***** Textabschnitt *****
Als visuelle Wahrnehmung (auch Sehsinn) bezeichnet man eine Sinneswahrnehmung von Lebewesen, mit der Licht, also bestimmte elektromagnetischer Wellen wahrgenomen werden kann. Das für Menschen sichtbare Licht hat Wellenlängen von etwa 380 nm bis 760 nm und wird von ultraviolett beziehungsweise infrarot begrenzt. Die Empfindlichkeit ist dabei zwischen 550 nm und 600 nm am größten, also im gelbgrünen Farbbereich. Die für andere Lebewesen erkennbaren Spektralbereiche unterscheiden sich teilweise erheblich.

Säugetiere

Auf der Netzhaut im Auge befinden sich neben anderen Sinneszellen Millionen von Photorezeptoren, die auf die einfallenden Lichtstrahlen reagieren und die Reize über nachgeschaltete Zellen und den Sehnerv als elektrische Signale an das Gehirn weiterleiten. Die Photorezeptoren setzen sich aus zwei Zelltypen zusammen: den Stäbchen und Zapfen. Mithilfe der Stäbchen können wir hell-dunkel sehen (Eselsbrücke: Stäbchen = Dämmerungssehen), die Zapfen ermöglichen das Sehen von Farben (Eselsbrücke: Zapfen = Farbsehen), wobei auf die drei Grundfarben rot, grün und blau angesprochen wird.

Wenn Licht auf die Netzhaut fällt, passiert folgendes: In jedem Photorezeptor sind sogenannte Sehfarbstoffe eingelagert, die sich beim Auftreffen des Lichts zersetzen. Diese Zersetzung löst einen Impuls aus, der in den Rezeptoren eine Aktivitätsänderung bewirkt, welche von den nachfolgenden Zellen wahrgenommen und verarbeitet wird, um das Signal dann zum Hirn zu leiten.

Bei der menschlichen Wahrnehmung wird zwischen einem Bereich des unscharfen (peripheres Sehen) und eines scharfen Gesichtsfeldes (foveales Sehen) unterschieden. Welche Gesichtsfelder andere Säugetiere besitzen ist nicht für jede Art im Detail bekannt.

Dabei muss es sich hierbei nicht zwangsläufig um Wellen im Nanometer-Bereich also Licht handeln. Fledermäuse beispielsweise sehen im Ultraschallbereich. Entscheidend ob von Sehen gesprochen werden kann ist vielmehr die Tatsache, ob die durch entsprechende Rezeptoren gewonnenen Reize zu einem Bild zusammen gesetzt werden können.

Tag- und Nachtsehen

Wegen der unterschiedlichen spektralen Empfindlichkeit der Stäbchen und Zapfen, wie sie durch die V(lambda)-Kurve beschrieben ist, ergibt sich der sogenannte Purkinje-Effekt: das menschliche Auge ist im Bereich des Nachtsehens (das heißt dunkeladaptiert, also bei geringer Beleuchtungsstärke) blauempfindlicher als beim Tagsehen. Daneben verlangsamt sich beim dunkeladaptierten Auge die Reizverarbeitung, der Seheindruck wird "träger", diese physiologische Besonderheit bewirkt den Pulfrich-Effekt.
*****
Aufgabenstellung – Führe den Text über die visuelle Wahrnehmung im selben sachlichen Ton nach seinem letzten Satz weiter.
***** Rohdaten *****
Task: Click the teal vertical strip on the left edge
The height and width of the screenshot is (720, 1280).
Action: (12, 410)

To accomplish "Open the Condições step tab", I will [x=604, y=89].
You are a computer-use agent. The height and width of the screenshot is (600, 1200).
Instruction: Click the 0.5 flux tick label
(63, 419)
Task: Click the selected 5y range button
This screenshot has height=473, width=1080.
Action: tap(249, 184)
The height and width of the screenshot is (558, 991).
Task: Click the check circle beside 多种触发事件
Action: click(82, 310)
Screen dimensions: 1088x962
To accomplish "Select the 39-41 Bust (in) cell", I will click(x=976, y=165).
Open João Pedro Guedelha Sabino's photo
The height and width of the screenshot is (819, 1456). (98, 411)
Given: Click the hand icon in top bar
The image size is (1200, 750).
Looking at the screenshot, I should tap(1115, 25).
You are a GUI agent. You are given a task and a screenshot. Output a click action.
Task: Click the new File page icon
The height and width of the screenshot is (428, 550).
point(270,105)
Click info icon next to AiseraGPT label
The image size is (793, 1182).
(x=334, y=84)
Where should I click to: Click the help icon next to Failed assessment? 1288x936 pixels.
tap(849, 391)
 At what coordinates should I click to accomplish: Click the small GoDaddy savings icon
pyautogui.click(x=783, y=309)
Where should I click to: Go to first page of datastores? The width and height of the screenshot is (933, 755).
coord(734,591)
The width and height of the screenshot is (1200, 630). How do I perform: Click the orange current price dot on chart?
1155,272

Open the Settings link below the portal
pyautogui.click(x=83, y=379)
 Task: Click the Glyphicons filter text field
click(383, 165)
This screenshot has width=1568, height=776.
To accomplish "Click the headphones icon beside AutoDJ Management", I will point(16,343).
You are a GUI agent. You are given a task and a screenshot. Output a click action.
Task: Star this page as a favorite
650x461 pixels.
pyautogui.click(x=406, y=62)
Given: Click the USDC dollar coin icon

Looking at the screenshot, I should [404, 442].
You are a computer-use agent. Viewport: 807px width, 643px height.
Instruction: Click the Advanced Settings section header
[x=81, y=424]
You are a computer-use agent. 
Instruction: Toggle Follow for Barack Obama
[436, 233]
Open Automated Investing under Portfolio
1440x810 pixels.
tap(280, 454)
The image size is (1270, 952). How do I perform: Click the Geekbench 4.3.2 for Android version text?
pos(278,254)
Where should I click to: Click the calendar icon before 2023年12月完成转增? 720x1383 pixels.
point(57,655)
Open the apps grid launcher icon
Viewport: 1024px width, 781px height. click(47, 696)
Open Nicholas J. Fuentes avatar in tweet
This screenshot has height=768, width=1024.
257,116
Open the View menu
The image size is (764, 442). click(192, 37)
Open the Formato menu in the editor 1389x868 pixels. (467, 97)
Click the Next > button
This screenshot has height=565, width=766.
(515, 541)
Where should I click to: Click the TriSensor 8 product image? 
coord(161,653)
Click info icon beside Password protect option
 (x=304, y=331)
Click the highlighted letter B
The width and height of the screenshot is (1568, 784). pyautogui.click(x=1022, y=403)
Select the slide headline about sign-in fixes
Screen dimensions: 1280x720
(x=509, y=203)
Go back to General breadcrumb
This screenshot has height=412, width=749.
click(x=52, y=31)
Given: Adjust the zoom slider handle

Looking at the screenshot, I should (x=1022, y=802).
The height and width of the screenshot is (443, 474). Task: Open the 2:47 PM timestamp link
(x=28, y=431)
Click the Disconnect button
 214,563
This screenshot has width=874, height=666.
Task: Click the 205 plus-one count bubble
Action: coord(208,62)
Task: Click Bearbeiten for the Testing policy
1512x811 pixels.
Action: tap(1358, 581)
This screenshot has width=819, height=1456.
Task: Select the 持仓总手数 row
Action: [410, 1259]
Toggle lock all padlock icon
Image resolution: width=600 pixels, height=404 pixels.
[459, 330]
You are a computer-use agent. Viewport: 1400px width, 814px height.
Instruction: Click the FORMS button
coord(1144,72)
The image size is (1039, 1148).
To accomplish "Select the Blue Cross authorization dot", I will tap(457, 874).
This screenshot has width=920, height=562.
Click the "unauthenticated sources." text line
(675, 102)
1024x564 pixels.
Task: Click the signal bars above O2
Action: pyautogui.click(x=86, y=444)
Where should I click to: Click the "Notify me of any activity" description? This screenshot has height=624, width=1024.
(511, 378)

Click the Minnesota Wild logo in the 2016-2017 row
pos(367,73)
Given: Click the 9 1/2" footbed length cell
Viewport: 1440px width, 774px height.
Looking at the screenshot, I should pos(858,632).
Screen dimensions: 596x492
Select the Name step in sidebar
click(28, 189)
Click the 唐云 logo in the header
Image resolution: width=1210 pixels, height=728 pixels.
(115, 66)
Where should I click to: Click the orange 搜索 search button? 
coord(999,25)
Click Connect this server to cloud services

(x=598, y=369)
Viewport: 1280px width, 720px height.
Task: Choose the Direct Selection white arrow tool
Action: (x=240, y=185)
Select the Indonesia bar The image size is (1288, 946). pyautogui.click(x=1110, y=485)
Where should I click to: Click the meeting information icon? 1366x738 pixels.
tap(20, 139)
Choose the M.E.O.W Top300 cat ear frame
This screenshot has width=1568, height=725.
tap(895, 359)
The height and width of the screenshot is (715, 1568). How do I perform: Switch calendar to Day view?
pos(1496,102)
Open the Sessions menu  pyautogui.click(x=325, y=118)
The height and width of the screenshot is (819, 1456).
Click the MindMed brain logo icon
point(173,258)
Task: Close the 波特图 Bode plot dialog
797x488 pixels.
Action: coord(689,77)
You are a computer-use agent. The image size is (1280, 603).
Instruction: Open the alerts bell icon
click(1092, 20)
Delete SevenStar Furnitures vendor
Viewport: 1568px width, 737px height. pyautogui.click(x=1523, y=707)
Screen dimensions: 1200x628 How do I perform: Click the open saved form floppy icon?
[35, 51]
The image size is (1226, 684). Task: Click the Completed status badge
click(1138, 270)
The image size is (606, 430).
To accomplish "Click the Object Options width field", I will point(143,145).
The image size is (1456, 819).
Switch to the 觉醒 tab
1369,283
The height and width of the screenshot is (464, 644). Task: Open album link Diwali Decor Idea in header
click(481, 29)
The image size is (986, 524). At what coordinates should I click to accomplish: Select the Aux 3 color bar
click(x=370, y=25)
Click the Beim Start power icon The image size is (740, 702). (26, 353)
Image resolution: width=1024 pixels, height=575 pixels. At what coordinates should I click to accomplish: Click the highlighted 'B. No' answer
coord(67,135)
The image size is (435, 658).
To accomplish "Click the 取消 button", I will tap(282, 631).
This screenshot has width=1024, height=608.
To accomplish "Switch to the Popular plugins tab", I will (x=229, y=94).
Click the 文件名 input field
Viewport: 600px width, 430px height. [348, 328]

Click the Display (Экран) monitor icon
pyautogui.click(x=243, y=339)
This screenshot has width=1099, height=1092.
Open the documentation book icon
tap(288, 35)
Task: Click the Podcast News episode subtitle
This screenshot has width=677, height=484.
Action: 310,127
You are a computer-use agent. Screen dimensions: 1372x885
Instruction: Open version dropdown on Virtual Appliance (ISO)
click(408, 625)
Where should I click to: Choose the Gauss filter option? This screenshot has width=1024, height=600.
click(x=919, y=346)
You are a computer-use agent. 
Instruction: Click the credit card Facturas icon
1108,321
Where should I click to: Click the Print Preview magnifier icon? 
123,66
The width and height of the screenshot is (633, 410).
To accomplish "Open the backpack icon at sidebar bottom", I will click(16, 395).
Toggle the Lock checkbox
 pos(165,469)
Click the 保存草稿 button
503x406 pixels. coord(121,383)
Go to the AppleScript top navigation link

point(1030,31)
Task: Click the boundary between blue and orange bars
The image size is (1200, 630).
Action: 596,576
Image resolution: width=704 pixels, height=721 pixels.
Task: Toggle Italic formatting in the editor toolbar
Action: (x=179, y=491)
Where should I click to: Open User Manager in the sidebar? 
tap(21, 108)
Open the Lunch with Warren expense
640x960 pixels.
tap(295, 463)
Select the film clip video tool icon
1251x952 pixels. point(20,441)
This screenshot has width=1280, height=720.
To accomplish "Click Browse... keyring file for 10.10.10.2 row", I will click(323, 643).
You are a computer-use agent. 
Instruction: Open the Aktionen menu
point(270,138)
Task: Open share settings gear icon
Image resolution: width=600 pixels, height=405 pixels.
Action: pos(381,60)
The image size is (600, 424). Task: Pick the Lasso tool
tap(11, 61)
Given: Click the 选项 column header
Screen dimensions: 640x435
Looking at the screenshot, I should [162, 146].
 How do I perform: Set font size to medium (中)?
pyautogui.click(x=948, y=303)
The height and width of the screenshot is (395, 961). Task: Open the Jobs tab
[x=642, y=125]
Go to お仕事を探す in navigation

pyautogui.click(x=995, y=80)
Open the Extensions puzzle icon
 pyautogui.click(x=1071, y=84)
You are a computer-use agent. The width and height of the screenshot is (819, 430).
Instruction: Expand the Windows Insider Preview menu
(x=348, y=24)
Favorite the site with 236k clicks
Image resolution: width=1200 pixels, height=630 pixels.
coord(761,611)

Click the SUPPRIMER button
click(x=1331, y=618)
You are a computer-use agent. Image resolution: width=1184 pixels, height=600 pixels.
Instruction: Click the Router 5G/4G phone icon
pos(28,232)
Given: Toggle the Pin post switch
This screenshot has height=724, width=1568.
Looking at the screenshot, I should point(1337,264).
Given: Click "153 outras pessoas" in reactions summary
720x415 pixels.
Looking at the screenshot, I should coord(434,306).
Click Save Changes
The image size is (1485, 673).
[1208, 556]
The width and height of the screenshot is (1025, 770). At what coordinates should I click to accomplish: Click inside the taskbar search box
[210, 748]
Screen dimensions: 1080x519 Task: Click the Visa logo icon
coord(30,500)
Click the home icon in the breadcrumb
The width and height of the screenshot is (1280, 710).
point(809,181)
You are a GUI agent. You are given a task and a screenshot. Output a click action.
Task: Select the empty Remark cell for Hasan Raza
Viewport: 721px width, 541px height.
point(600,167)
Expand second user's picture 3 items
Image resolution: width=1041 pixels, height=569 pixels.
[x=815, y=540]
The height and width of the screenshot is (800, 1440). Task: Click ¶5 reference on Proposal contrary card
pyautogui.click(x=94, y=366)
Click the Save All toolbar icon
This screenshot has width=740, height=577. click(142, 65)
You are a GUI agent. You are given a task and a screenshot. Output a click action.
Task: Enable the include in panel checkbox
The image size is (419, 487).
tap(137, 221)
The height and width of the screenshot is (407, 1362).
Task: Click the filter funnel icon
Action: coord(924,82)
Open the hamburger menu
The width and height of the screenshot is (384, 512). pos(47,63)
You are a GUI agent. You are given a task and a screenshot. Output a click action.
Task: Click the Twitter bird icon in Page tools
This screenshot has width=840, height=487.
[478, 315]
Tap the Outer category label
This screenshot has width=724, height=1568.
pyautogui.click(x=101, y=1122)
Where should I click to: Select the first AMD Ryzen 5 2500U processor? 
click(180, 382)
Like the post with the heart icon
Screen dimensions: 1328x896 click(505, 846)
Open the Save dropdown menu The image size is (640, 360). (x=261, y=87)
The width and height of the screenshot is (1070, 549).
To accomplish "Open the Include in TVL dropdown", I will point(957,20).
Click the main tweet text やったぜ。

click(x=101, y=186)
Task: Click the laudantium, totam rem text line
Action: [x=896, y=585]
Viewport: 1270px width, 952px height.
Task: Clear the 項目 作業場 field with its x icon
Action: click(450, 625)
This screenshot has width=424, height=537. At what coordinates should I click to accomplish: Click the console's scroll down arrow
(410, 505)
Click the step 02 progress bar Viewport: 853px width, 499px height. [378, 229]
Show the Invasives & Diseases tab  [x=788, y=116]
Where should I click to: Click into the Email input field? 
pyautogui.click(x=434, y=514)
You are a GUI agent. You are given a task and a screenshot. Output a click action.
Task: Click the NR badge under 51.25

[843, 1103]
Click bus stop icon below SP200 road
*****
Antwort –
Farbwahrnehmung

Besonderes Augenmerk beim Menschen verdient die Farbwahrnehmung, die die drei Dimensionen Farbton, Helligkeit und Sättigung unterscheidet. Siehe Artikel Farbwahrnehmung.

Räumliches Sehen

Beim Sehen mit zwei Augen gewinnen die meisten Menschen aus den beiden sich überlappenden Bildern räumliche Informationen. Menschen sehen im Nahbereich deshalb nicht in der Art der Zentralperspektive, sondern rechnen die Bilder entsprechend um und sehen ein räumliches Bild. Dabei erscheinen parallele Linien in der Nähe weitgehend parallel, obwohl sie nach der Zentralperspektive aufeinander zu laufen müssten. Naive Maler malen oft in "umgekehrter Perspektive", nähere Strecken erscheinen im Nahbereich kürzer, als weiter entfernte. Es handelt sich in diesem Fall nicht um eine optische Täuschung im eigentlichen Sinne, sondern um eine Eigenschaft des zweiäugigen räumlichen Sehens.

Der kognitive visuelle Wahrnehmungsprozess

Visuelle Eindrücke werden vom menschlichen Gehirn in der Phase der Kognition in drei Schritten bewusst verarbeitet:

  1. Globalauswertung. Mit dem ersten Blick auf ein Bild oder eine Szene konzentriert sich der Betrachter darauf, einen Gesamteindruck der Szene zu gewinnen. Die visuelle Information wird dabei kategorisiert (z.B. "Landschaft", "Person", ...) und einem Schema aus dem Erfahrungsschatz des Betrachters zugeordnet, das zum weiteren Verständnis benutzen wird. So erfolgt z.B. die Auswertung von Zeichnungen oder Texten mit völlig anderen Mitteln als die Auswertung einer dreidimensionalen Szene.
  2. Detailauswertung. Nachdem der Betrachter sich einen Gesamteindruck verschafft hat, führt er eine Grobabtastung durch. Dazu lenkt er seinen Blick - oft aber nicht zwingend der Leserichtung folgend - über die Szene und ordnet die wahrgenommenen Informationen in das bereits aktivierte Schema ein oder nimmt im Bedarfsfall eine Neukategorisierung vor. Nach dieser Grobabtastung lenkt der Betrachter seinen Blick auf Bildbereiche, die visuell hervorstechen, z.B. durch Bewegung, Farbkontraste oder die Unterscheidung zwischen Vorder- und Hintergrund.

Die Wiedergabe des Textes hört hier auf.